Upon arriving at the Waimea field, LDD personnel fully integrated with the Wellstream team, working closely to provide guidance and support around the clock. Working alongside the client, our team successfully situated the StabFrame at the first of 10 subsea pile-driving sites on the seabed.

Following completion of each pile-driving operation, the StabFrame was moved to the next site without returning to surface to reduce weather and sea state risk exposure. To eliminate the challenging prospect of recovering the StabFrame, it was safely secured to the subsea on a hang-off post attached to the frame during operations.
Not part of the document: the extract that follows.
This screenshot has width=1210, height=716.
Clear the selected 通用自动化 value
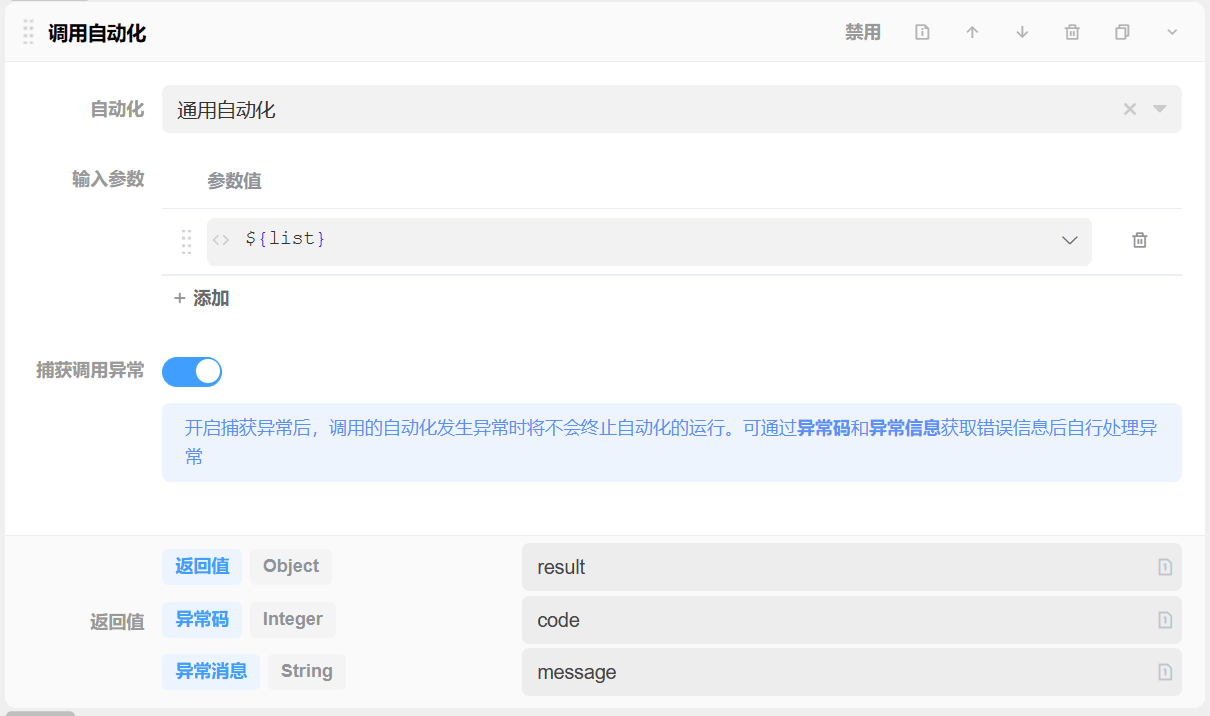[x=1130, y=109]
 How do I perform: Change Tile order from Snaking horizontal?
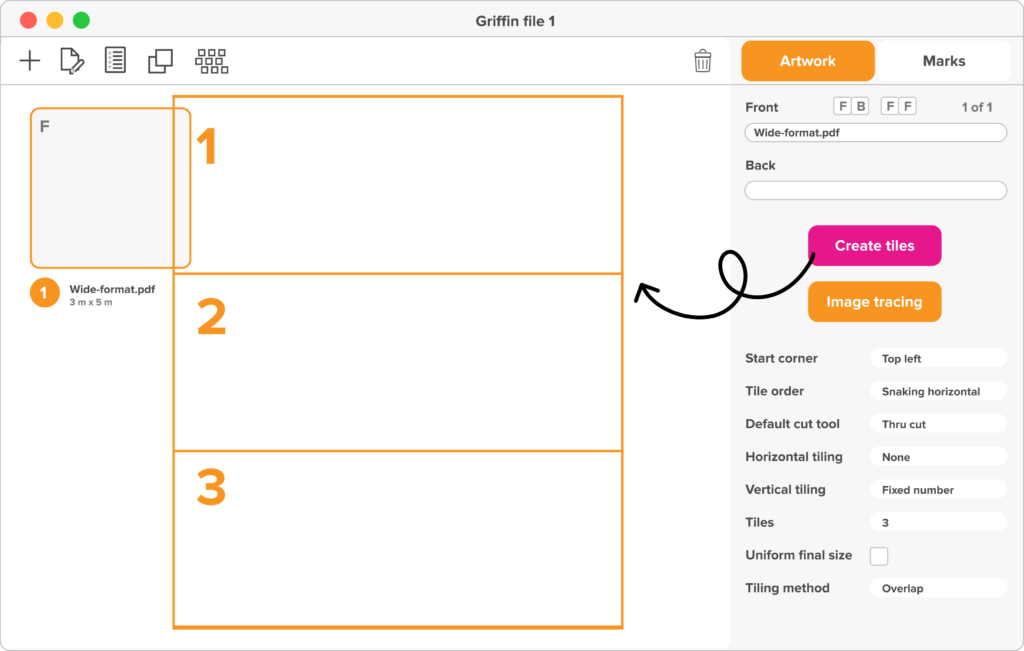click(x=938, y=391)
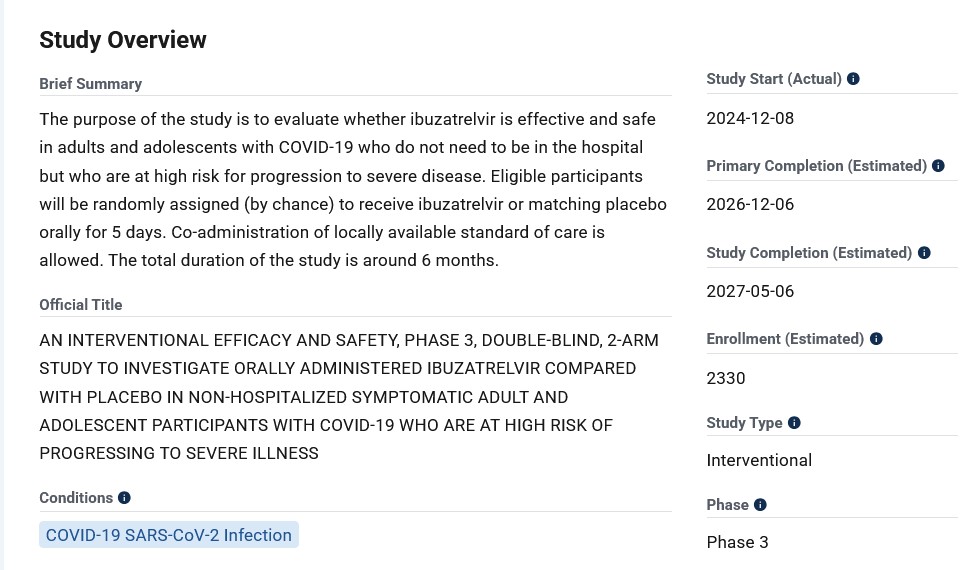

For 31 days, the StabFrame was continuously deployed subsea, performing as intended. All LDD-supplied equipment – including the WROV interface/docking station, hydraulic systems, pile-lifting and handling tools – performed well and ensured the project kept to the critical path. Despite strong currents estimated at times to be more than 2.5 knots, work was carried out safely, well within the requisite time-frame and without a single lost-time incident.

About the StabFrame:

The StabFrame stabilises piling in water depths up to 2000m, offering offshore construction companies a reliable, efficient and cost-effective way to ensure that every subsea pile-driving operation goes to plan. Its ability to adjust to varying and shifting soil conditions on the seabed means that it effectively stabilises piles throughout the driving process.

“With the StabFrame, even if an unforeseen layer of soft sand is encountered, we can adapt to it.” said Steve Cuddihy, Project Design Engineer for LDD. “The StabFrame can remain closed and continue to stabilise the pile while it’s being driven further, saving time and money.”

Its modular design means that it is easy to transport, assemble and operate. Transport costs can be greatly reduced, in view of the fact that the system can be demobilised within 24 hours and shipped in conventional ISO containers, freeing up the construction vessel for use elsewhere.

The StabFrame is operated via a Work-class Remotely Operated Vehicle (WROV). This negates the requirement for an automated release system, as seen in standard pile support frames. Using WROV allows the installation to be monitored and the StabFrame operator can swiftly react to any variations in piling conditions.

Add-on modular features such as mud mat extensions and self-levelling systems further increases the adaptability and scope of the StabFrame. The system can be used for a wide variety of applications, including pre-installation of driven jacket piles, and construction of offshore wind farms or deep water anchoring projects.